__WHAT IS EXPECTED__
Your answer must hold only the lines below from the line containing "This screenshot has width=650, height=382." through the line containing "This screenshot has width=576, height=399.", each reproduced exactly.

__RECORDS TO USE__
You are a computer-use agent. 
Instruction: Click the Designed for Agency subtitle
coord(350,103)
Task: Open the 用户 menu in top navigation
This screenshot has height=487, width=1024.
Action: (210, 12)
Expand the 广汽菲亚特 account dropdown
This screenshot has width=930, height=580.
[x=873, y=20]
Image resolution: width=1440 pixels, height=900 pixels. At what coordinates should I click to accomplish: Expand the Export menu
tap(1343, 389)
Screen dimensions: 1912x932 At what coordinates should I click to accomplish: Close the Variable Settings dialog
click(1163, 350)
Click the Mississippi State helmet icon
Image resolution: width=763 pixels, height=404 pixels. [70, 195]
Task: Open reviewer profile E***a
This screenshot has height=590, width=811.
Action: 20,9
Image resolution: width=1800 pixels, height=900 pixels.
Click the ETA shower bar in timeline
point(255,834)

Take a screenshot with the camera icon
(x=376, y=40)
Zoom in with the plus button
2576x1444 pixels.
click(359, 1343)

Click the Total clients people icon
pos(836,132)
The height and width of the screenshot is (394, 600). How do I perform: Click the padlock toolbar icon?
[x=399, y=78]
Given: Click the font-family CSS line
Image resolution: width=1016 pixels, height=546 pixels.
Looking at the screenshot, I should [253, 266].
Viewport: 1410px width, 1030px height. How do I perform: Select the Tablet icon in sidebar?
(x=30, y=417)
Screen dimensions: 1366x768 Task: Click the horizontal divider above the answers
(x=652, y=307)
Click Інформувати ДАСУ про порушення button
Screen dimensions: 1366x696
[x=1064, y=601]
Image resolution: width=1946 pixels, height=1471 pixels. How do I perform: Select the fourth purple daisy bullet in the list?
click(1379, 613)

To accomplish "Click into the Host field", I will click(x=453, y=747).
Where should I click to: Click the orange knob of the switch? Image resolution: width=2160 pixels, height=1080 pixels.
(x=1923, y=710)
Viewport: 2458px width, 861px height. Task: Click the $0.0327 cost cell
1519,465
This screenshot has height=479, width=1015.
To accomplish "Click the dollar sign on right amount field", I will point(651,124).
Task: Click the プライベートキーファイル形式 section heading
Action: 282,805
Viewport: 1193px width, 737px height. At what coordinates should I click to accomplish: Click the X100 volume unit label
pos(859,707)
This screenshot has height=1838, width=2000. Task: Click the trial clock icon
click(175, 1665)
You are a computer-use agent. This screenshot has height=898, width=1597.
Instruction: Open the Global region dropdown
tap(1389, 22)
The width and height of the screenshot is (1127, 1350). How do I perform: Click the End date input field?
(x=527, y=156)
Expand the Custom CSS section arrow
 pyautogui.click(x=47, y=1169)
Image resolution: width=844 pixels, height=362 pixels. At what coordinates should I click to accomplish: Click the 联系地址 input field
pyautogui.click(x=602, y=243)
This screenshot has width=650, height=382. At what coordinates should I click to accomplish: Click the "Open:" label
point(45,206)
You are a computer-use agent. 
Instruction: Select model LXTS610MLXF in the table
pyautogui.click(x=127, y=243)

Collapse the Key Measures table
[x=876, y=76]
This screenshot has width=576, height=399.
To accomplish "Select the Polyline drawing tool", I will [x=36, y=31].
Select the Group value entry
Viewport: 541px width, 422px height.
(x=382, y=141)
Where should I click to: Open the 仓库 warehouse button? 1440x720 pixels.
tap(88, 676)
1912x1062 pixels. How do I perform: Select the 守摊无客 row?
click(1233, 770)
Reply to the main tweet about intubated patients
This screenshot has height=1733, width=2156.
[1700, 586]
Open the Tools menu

__TASK RESULT__
This screenshot has width=650, height=382. At what coordinates should I click to accomplish: Click the "Open:" label
point(45,206)
You are a computer-use agent. 
Instruction: Select model LXTS610MLXF in the table
pyautogui.click(x=127, y=243)

Collapse the Key Measures table
[x=876, y=76]
This screenshot has width=576, height=399.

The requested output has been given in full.